Brett Fiebiger directs a more technical laser at MMT in his paper:
There is much to be said later about the analysis contained in each of the Lavoie and Fiebiger papers. But in a broad sense, both papers are quite similar in that they seriously question the clarity of MMT exposition on monetary operations. Both papers allude to potentially misleading presentations in this regard, to which MMT retorts that this couldn’t be the case, that there is nothing to fix. And yet both papers cite a common complaint regarding accessibility in terms of clarity of the material.

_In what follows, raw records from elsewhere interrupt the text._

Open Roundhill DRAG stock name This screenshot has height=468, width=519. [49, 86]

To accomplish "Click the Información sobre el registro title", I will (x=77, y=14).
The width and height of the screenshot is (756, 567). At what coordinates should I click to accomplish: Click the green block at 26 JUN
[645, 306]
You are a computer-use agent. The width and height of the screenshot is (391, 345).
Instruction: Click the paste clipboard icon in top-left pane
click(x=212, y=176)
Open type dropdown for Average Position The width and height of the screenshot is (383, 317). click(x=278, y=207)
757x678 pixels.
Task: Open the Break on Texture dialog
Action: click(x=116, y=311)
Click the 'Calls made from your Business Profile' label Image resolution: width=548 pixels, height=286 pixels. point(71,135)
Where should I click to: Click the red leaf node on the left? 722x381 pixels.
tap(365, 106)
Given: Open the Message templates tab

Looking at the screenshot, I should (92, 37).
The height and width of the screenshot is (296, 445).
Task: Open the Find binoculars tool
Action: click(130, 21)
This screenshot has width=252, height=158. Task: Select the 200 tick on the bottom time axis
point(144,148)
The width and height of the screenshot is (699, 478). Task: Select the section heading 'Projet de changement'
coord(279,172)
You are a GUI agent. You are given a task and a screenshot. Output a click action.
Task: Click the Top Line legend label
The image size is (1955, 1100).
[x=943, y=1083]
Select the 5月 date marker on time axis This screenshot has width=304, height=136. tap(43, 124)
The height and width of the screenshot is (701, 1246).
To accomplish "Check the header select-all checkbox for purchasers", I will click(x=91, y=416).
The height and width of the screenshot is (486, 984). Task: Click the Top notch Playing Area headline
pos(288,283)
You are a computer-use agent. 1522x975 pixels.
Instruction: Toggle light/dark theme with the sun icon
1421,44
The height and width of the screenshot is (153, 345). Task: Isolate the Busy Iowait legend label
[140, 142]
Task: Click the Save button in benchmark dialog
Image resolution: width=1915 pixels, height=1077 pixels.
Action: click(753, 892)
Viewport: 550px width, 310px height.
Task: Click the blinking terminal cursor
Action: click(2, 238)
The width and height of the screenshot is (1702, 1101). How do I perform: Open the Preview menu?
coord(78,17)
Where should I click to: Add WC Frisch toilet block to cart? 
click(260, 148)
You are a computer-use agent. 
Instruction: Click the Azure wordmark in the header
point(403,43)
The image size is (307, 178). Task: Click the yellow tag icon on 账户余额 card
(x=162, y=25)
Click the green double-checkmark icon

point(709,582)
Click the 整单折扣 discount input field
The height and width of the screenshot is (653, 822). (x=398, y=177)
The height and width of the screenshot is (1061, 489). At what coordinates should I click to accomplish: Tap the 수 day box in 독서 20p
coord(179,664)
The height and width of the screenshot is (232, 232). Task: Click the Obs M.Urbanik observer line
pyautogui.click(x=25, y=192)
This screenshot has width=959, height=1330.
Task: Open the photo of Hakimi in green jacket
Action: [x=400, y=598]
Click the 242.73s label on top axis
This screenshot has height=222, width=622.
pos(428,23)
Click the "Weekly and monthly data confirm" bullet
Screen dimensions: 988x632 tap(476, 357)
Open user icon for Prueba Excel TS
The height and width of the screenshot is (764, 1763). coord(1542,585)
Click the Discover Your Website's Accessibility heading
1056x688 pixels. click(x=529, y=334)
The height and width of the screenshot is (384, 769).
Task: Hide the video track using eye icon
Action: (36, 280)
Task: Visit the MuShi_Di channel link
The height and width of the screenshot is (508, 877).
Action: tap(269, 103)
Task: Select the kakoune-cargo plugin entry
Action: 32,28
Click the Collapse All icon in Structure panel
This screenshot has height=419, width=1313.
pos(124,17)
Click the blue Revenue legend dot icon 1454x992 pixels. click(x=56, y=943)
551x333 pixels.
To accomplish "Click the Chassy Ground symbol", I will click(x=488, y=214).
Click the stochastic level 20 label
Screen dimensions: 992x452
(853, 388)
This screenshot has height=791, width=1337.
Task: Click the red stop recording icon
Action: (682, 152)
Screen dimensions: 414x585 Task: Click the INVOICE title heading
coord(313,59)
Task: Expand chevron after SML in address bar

Importantly the point is made in both cases specifically and painfully with respect to student comprehension. This has to do with public purpose. Perhaps it isn’t quite sufficient for MMT to respond to those authors by saying “You don’t understand what we’re saying”.
It is ironic that a model – the MMT 3-SFB model – positioned as the centrepiece of a heterodox approach, feeds off input variables from conventional national income accounting, when those generally accepted definitions of measures of saving are then converted to different ones of MMT preference. That language conversion and the confusion it creates are at the heart of the issue here, at this specific level, and more generally. The question is why, not only because the communication dysfunction it creates, but because of the strangeness of whatever motivation might drive such inconsistency. The responses cited here show inconsistency even while attempting to defend against the perception of inconsistency. How they can be active users of the 3 sector SFB model and still confuse the language of S for the language of (S –I) is extremely puzzling. It can’t be in the public interest to be the provocateur of such language confusion. I concur with John Carney when he says “This is not Economics”.
MMT does not have a monopoly on the understanding of monetary operations. It carves out its place under the pretence that it does. It does so at its own risk. The MMT map is not the territory. There are alternatives. Criticisms of a similar nature are too widespread and coincidental not to have a reliable grain of truth. There are too many comparable instances of blogging and academic objection, including those noted here. Surely it would be in the public purpose for MMT to discipline itself away from such a noted presentation style.